I’m the third child of five, and my two older brothers cleared the way for me in school and in sports. Growing up, we played lots of sandlot baseball and football, and when we got a bit older, basketball on the concrete outdoor courts at a school near our home. We moved around a lot—I attended three different schools in sixth grade, but we settled down in Tempe, Arizona right after I finished seventh grade, and I was lucky that we stayed put all the way through high school. My brothers and I played sports all through high school, and all four of us received football scholarships from different universities. Good thing, because my parents couldn’t have afforded to pay our college expenses. When I graduated and it was obvious I had no future in the NFL, I took a job as an English teacher and coach at my former high school. It was a great job with terrific students and fellow teachers. I started writing for publication during that time and managed to publish pretty regularly in magazines and newspapers. Of course, I dreamed of writing a book someday, but I had no idea how to go about that. Over time—and with lots of rejections—I figured out how to write books, and I’ve enjoyed writing books for young readers best.

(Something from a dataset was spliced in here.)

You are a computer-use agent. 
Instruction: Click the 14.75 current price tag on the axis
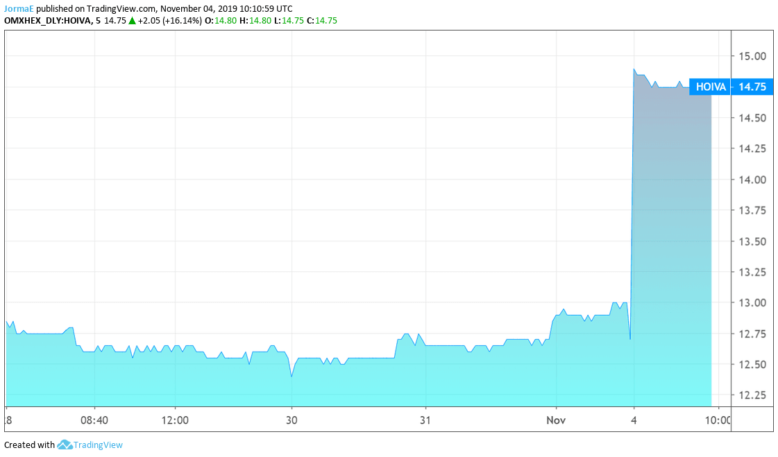(752, 87)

Just as Good: How Larry Doby Changed America’s Game began as a biography of Larry Doby, the first African American player in the American League. He signed with the Cleveland Indians just a few weeks after Jackie Robinson started the 1947 season with the Brooklyn Dodgers. Unlike Robinson, who had a full season in the minor leagues to get accustomed to playing with white players in front of white fans, Doby had no preparation for entering the all-white Major Leagues. He played his last game for the Newark Eagles in the Negro Leagues on July 4, 1947, and joined the Indians for a game against the Chicago White Sox in Comiskey Park on July 5. It was a difficult transition, and Doby had one of the worst seasons of his career. Unfortunately, his lack of success reinforced the lie that racist MLB team owners perpetuated that Jackie Robinson was a fluke, and that there were no other MLB-quality players in the Negro Leagues.
1948 would be different. Doby batted .301, hit 16 homeruns, and led the Indians to the World Series. His homerun in the crucial Game 4 against the Boston Braves won the game and propelled the Indians to win the Series. They haven’t won one since.
My interest in Doby goes beyond his significance to the Indians and to MLB. Here’s why Doby matters to me—and to American history: his success with the Indians exposed the MLB owners’ great lie about African American ball players and started the real migration of African American players from the Negro Leagues to the Major Leagues. The integration of Major League Baseball was one of the first—and very public—acts of integration, and I’m convinced, along with Branch Rickey (the man who signed Jackie Robinson), that it paved the way for racial integration in the United States.
Three Things You Might Not Know About Me:
1. I love to use toffee peanuts as the reward/motivation for getting my daily writing done.
2. I have a grandson named Ryu (which means “dragon” in Japanese).
3. I really, really, really don’t like cats!